Obra polémica de forte pendor anti-clerical, sarcástica e um tanto violenta.
Muito curiosa. O autor zurze na religião a torto e a direito. Entre
outras considerações, afronta Manuel Bordalo Pinheiro - pai do conhecido
caricaturista Rafael - num capitulo a ele dedicado, com referências a
Ernest Renan, autor de A Vida de Jesus, e aplaude Alexandre
Herculano, que também não nutria grande simpatia pelo clero. No "recado"
a Bordalo Pinheiro retrata Jesus Cristo de uma forma algo insólita e
pouco respeitosa.
Nada foi possível apurar acerca do autor, a não ser que se encontram
recenseados na Biblioteca Nacional outros livros seus do mesmo teor temático, a fazer fé nos títulos.
Livro ilustrado extratexto com uma estampa: O operario espiritualista.
"Este primeiro recadinho é para o sr. Manoel Bordallo Pinheiro.
Quer saber o sr. Bordallo a rasão porque eu na secção antecedente disse que elle precisa tambem de uma touca de burro? Ouça.
É
porque o sr. Bordallo não crimina o sr. Ernesto Renan por elle dizer,
com uma entonação de doutor de tripeça, que S. Pedro era um pobre
pescador do lago de Tiberiada.
É porque o sr. Bordallo não crimina o sr. Ernesto Renan, por elle dizer que Jesu-Christo andava montado n'uma mula.
E
é porque o sr. Bordallo crimina o sr. Ernesto Renan, por elle dizer,
como homem que não come palha, que Jesu-Christo era um homem e não era
um Deus.
Com que então, sr. Bordallo!... V. S.ª assenta lá para comsigo que Jesu-Christo era um Deus e não era um homem?!... [...]
Mas, antes de fazer ablativo de viagem para o tal céo, quer o sr. Bordallo saber quem Jesu-Christo era?
Eu lh'o digo; porque já tenho permissão para l'ho dizer.
Jesu-Christo
era um descendente da casa de David; com um direito incontestavel
áquella corôa do reino de Israel, que Jona o saltimbanco d'Antiochia
havia repartido pelos seus dois parentes Herodes e Anaz; da mesma fórma
que no occidente, conferiu aos Cesares o poder secular, egualmente
subordinado ao seu poder prophetico e prestigiador, que por dom divino
(diziam elles) e direito de successão, remontava muito além de Moysés, e
perante o qual tudo tremia!!...
Tal
era a força da credulidade e da superstição, ainda hoje duravel, para
prova viva, n'uma grande parte do gentio africano, nos desertos
d'aquella vasta região!!...

» **DADOS DE ORIGEM**
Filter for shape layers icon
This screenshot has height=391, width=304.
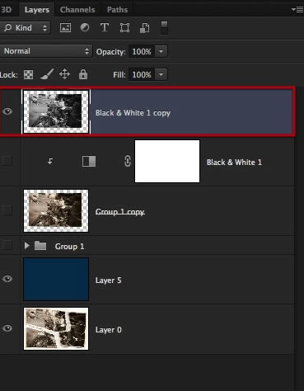(x=124, y=27)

» **PEDIDO DADO A**
De acordo com o segmento de texto, de quem era pai Manuel Bordalo Pinheiro?
» **PEDIDO DADO B**
Extraia do segmento de texto, sem qualquer alteração, o trecho que começa em "É porque o sr. Bordallo não" e prossegue até "para l'ho dizer.".
Os dados não são necessários para responder.

» **RESPOSTA ESPERADA A**
Do conhecido caricaturista Rafael.

» **RESPOSTA ESPERADA B**
É porque o sr. Bordallo não crimina o sr. Ernesto Renan, por elle dizer que Jesu-Christo andava montado n'uma mula.
E
é porque o sr. Bordallo crimina o sr. Ernesto Renan, por elle dizer,
como homem que não come palha, que Jesu-Christo era um homem e não era
um Deus.
Com que então, sr. Bordallo!... V. S.ª assenta lá para comsigo que Jesu-Christo era um Deus e não era um homem?!... [...]
Mas, antes de fazer ablativo de viagem para o tal céo, quer o sr. Bordallo saber quem Jesu-Christo era?
Eu lh'o digo; porque já tenho permissão para l'ho dizer.